The experience has also enabled the Institute to obtain a US$200,000 grant in a competitive bid from the World Bank to design a programme to build the capacity of University of Ghana staff to mount a bachelor’s programme in the humanities to be delivered in the distance mode. The university had long planned to do this in order to increase access to its programmes but has not been able to do so until now. It is currently able to admit only about 40-50 percent of qualified applicants to its programmes in view of lack of academic and residential facilities. This figure will definitely increase appreciably when ODL methods and materials are introduced.

Conclusion

The surveillance report for 2005 indicated that infection rates have gone down to from 3.6 in 2004 to 3.2 percent. Even though we cannot attribute the modest reduction rates to the ODL methodology that was introduced to educate more people on the HIV/AIDS epidemic in Ghana, our view is that the contribution made by the ODL approach to that effort should not go down unrecognised. So far, 1,786 participants from all parts of Ghana have benefited from the course since 2004. They, in turn, have taught others. Assuming each one of the participants taught 20 others in their communities, over 350,000 people would have been reached directly or indirectly. These beneficiaries have all acquired some knowledge and are likely to have adopted positive behavioural change with regard to HIV/AIDS.

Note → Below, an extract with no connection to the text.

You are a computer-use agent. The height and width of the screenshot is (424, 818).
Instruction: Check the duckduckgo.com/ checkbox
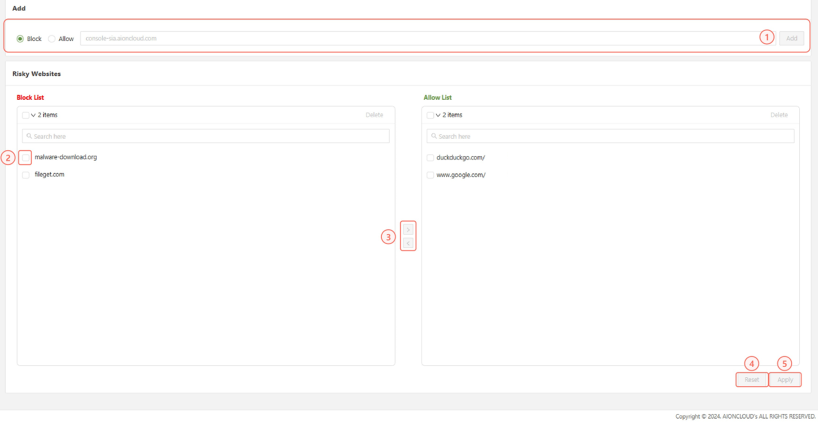(430, 158)
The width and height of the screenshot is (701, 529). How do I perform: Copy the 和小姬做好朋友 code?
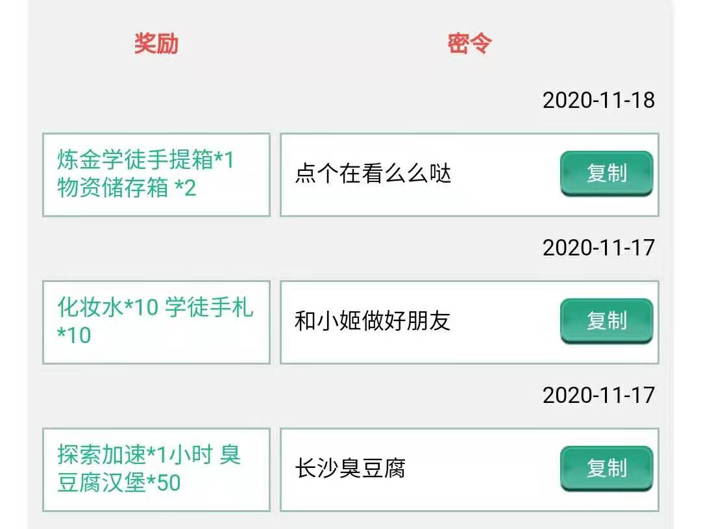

Some of the participants have also become full time workers with HIV/AIDS as their focus. We continue to receive enquires from prospective participants and will continue to mount the course; it has become part of the Institute’s extension activities to fulfil its function of providing service to the community by ‘carrying the gown to town’.

References

Ghana AIDS Commission (2004) HIV/AIDS in Ghana ,Accra, Ghana.

Irwin A, Millen J and Fallows D (2003) Global AIDS: Myths and Facts, South End Press, Cambridge, USA.

Population Reference Bureau (2005) 1875 Connecticut Avenue, Washington, DC, USA.

UN AIDS (2002) Improved Methods and Assumptions of the HIV/AIDS Epidemic and its Impact AIDS, 14,W1W16.